[STATED PROBLEM]: Copy out the lines of the records below verbatim, starting at the line that contains "Given: Open the tire tab icon" and ending at the line that contains "click(396, 12)", with both of those lines included. Leave out the pictures.

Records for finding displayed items
^^^^
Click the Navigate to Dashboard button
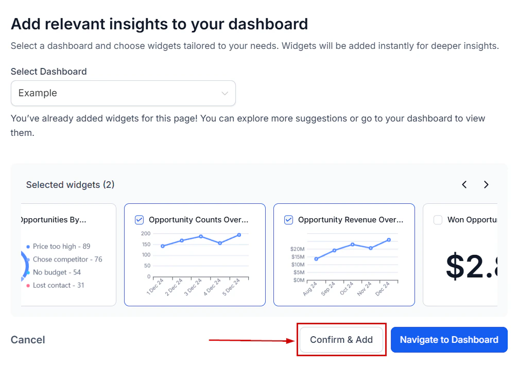The height and width of the screenshot is (366, 518). pos(448,340)
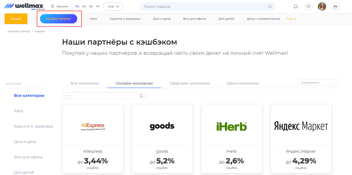Click the Главная страница breadcrumb link
The width and height of the screenshot is (352, 175).
[19, 31]
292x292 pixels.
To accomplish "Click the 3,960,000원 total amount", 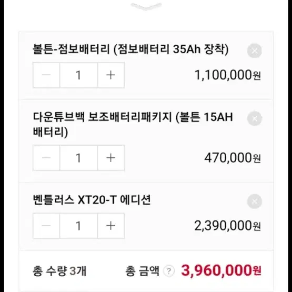I will [x=221, y=270].
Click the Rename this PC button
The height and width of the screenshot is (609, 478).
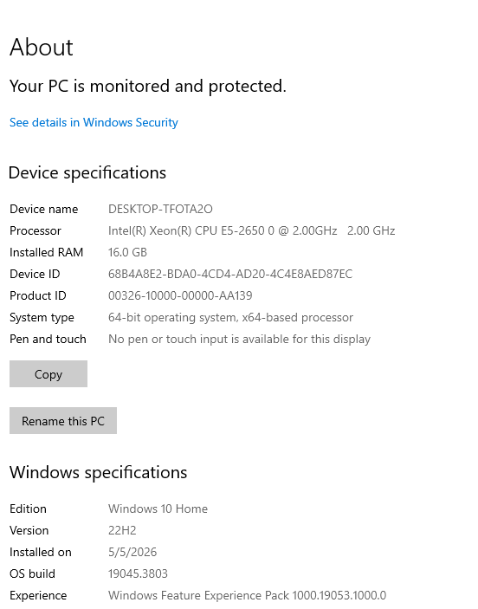tap(63, 421)
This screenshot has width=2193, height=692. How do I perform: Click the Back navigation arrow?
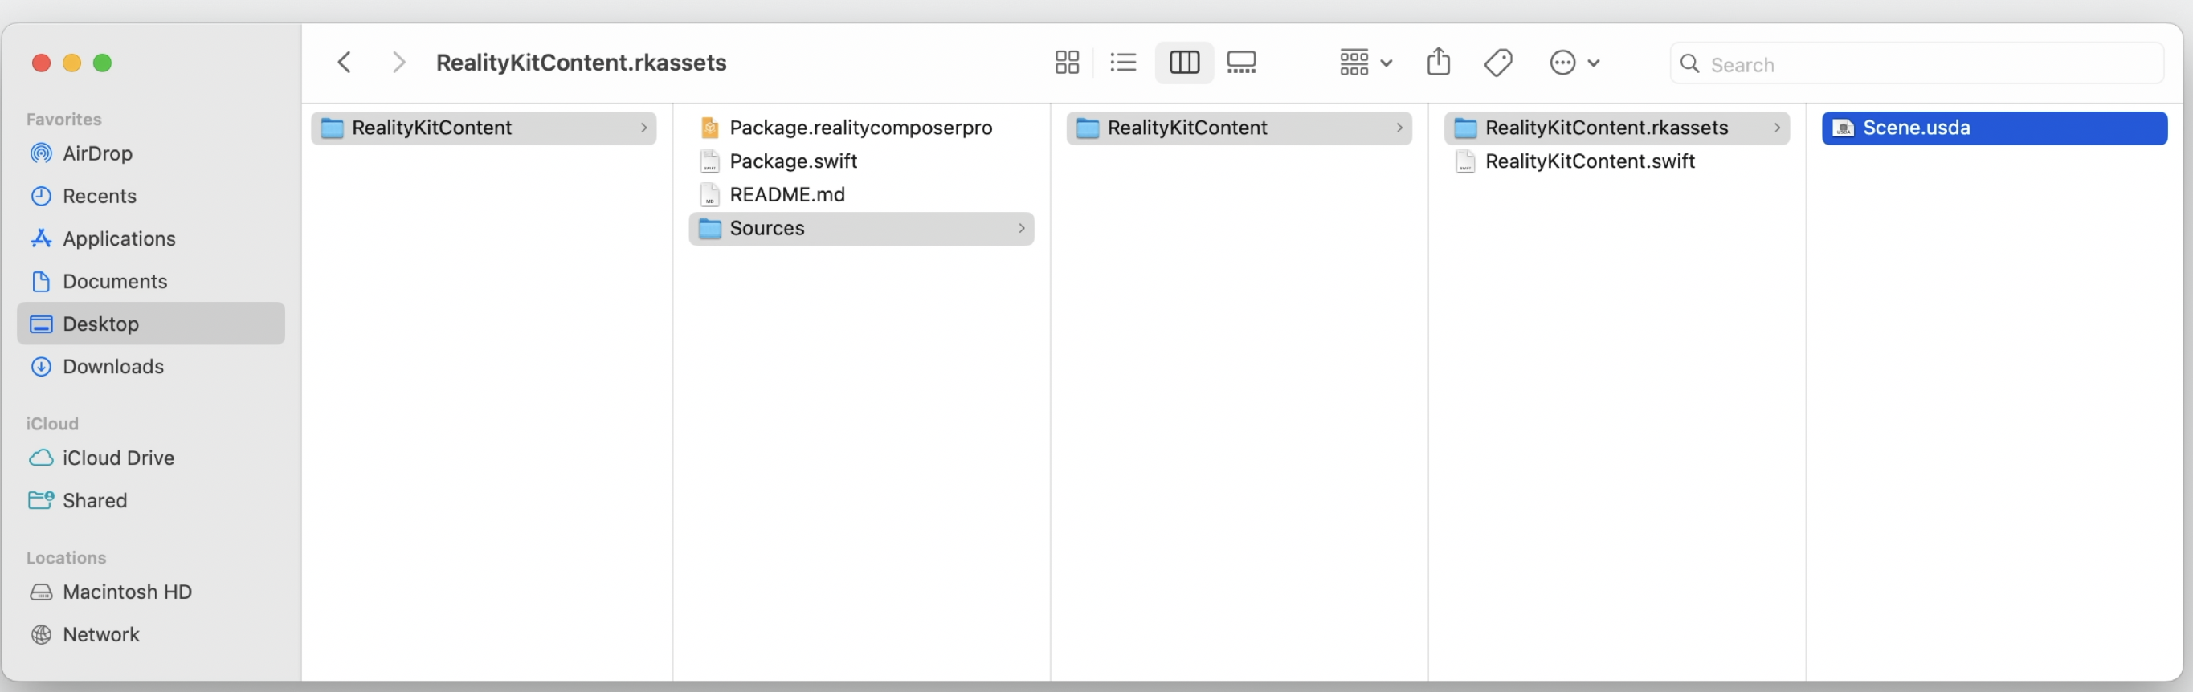345,62
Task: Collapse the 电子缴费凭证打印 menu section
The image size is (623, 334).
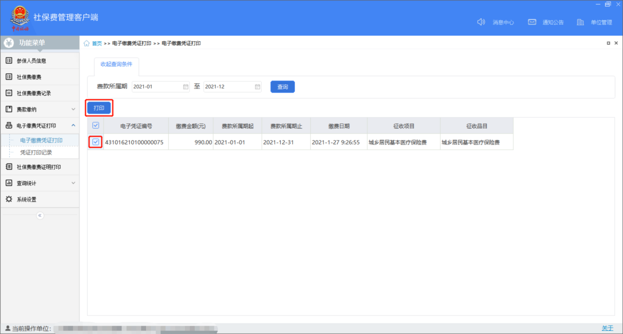Action: [x=73, y=126]
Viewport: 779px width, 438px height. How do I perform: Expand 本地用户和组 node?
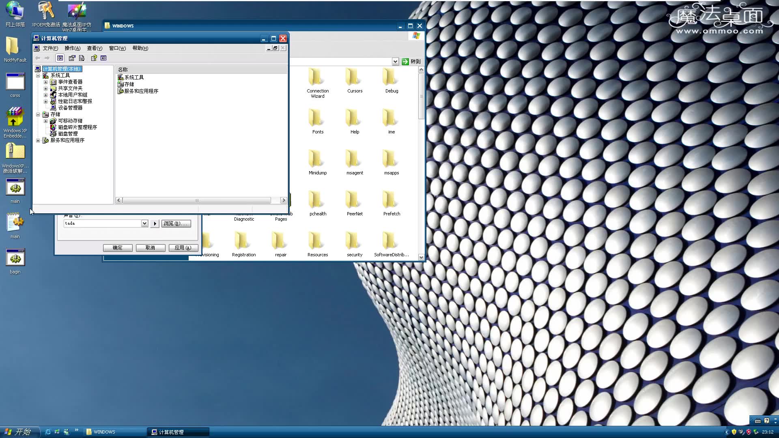click(45, 95)
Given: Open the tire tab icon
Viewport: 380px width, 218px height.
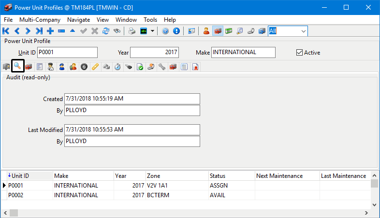Looking at the screenshot, I should [x=84, y=67].
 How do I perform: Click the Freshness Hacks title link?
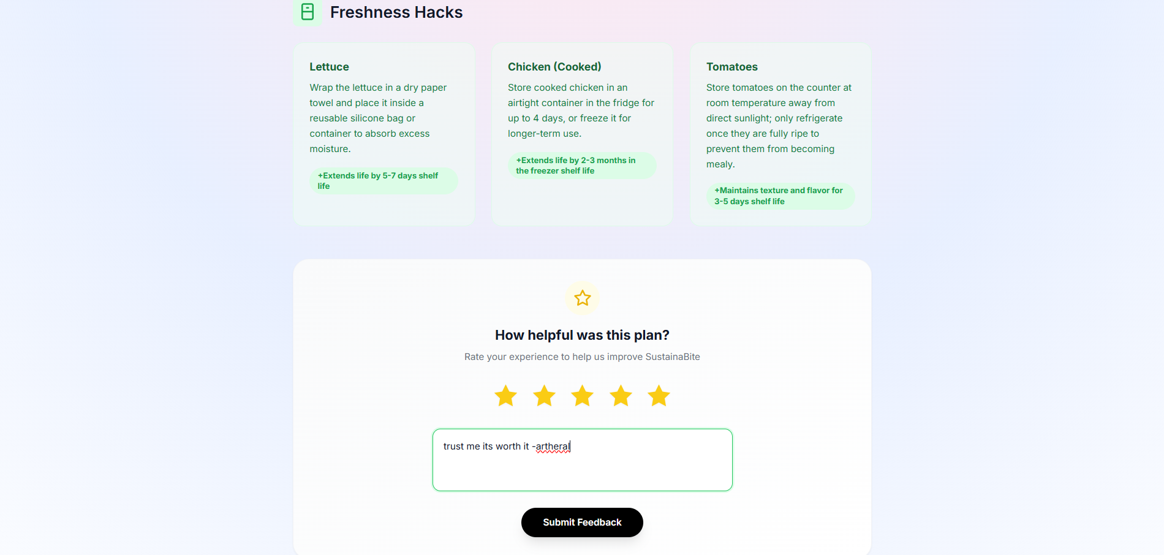click(396, 12)
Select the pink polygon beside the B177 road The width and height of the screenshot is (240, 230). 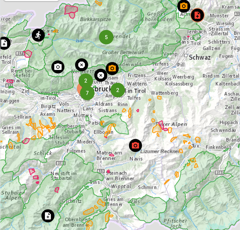pos(27,54)
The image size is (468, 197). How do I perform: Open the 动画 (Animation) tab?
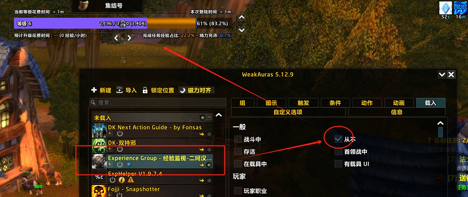click(399, 103)
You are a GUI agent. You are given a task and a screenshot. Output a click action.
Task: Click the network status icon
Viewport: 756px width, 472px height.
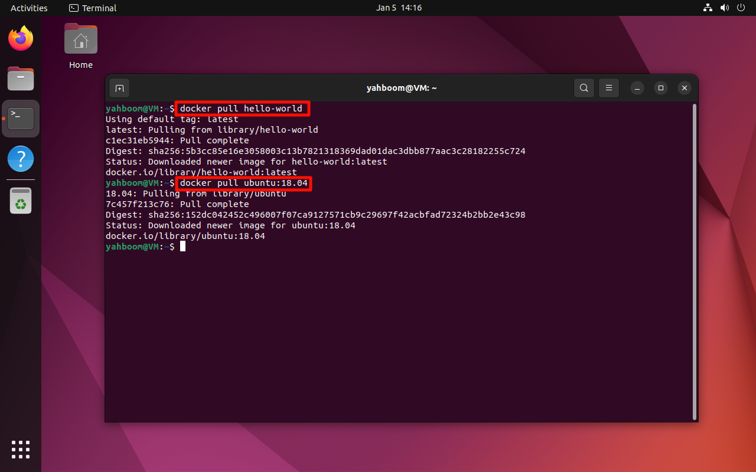708,8
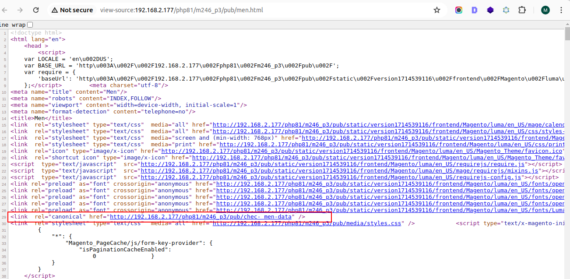Show site info via Not secure chip

[x=72, y=10]
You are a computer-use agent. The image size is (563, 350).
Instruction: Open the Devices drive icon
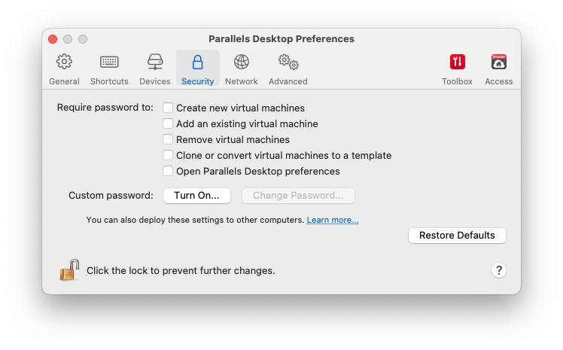(x=155, y=62)
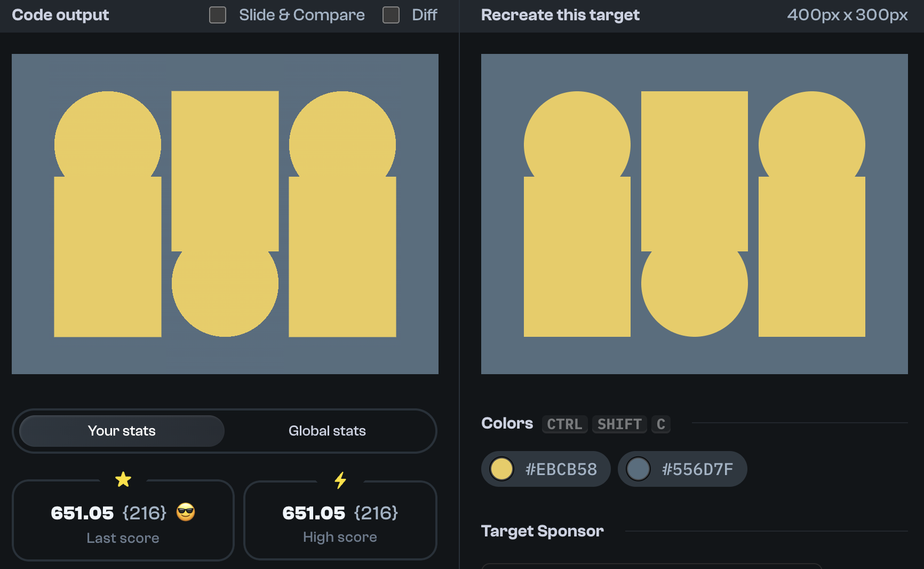
Task: Click the Target Sponsor section heading
Action: click(x=542, y=531)
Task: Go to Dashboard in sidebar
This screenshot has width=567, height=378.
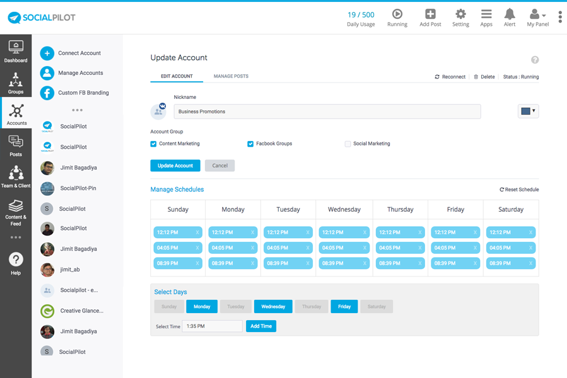Action: point(16,51)
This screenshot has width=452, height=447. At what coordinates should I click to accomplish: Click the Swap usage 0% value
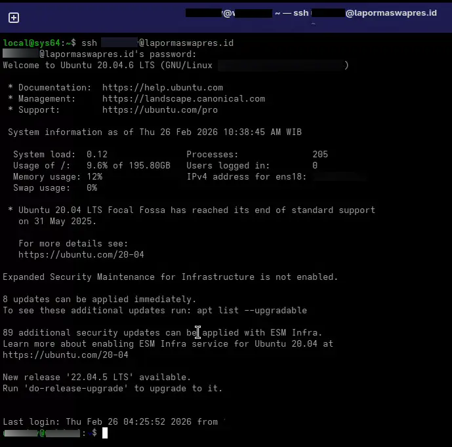[x=92, y=188]
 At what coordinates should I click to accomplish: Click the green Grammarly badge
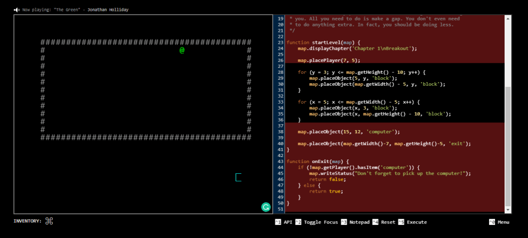(x=266, y=207)
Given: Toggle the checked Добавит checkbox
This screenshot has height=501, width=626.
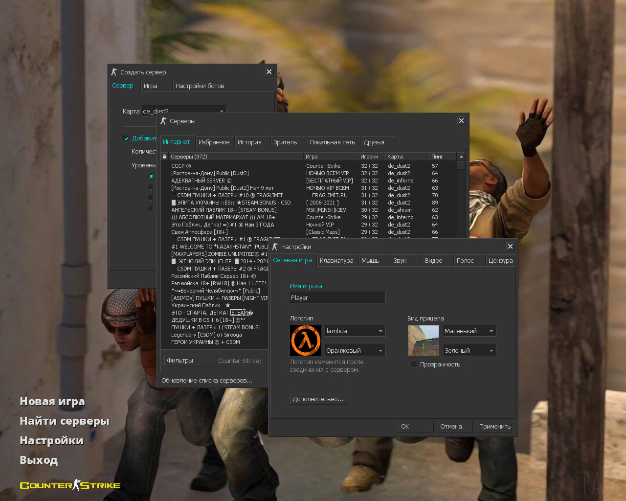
^^^^
[RESULT]:
Given: Open the tire tab icon
Viewport: 380px width, 218px height.
Looking at the screenshot, I should [x=84, y=67].
 How do I perform: Click the Freshness Hacks title link?
click(396, 12)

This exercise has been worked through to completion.